= PROBLEM STATEMENT =
In the data below, count how many lines contain "elatus" and give that number by itself.

Entries taken from a collection
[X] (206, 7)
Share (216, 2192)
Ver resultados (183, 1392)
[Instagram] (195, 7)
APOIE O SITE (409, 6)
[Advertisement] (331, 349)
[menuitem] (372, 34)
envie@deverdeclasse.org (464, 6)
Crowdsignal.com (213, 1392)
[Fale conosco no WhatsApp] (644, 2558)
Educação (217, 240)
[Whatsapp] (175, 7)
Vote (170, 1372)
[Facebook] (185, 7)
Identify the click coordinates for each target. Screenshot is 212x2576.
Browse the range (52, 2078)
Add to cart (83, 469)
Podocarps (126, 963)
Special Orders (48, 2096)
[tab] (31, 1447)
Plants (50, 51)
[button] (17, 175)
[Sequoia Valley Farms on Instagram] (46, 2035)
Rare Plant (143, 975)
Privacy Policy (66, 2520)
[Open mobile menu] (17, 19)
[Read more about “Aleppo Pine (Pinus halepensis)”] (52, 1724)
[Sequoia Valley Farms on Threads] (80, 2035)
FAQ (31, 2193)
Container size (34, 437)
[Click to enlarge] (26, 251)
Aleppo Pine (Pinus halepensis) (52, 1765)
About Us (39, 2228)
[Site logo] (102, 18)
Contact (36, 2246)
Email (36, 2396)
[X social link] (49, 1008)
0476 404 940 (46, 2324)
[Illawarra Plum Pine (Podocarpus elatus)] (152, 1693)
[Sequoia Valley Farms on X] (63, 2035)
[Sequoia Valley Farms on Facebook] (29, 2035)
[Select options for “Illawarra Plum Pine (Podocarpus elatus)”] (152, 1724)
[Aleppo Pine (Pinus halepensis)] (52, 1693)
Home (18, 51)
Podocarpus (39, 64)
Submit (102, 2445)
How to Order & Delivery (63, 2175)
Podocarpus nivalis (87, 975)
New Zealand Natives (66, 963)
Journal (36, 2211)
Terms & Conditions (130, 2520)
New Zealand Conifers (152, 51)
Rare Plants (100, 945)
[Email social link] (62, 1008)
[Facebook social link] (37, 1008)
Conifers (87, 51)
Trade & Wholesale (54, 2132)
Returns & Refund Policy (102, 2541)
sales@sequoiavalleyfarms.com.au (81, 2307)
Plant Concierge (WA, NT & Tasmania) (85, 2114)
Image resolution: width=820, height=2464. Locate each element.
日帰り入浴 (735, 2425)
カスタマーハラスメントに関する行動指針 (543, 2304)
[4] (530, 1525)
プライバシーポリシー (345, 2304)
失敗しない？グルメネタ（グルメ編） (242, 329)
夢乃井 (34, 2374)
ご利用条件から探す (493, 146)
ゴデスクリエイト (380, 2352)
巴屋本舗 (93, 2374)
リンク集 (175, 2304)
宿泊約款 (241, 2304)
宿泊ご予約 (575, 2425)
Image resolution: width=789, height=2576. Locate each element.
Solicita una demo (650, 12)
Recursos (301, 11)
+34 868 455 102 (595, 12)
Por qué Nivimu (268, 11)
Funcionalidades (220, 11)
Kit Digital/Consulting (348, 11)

= RESPONSE =
2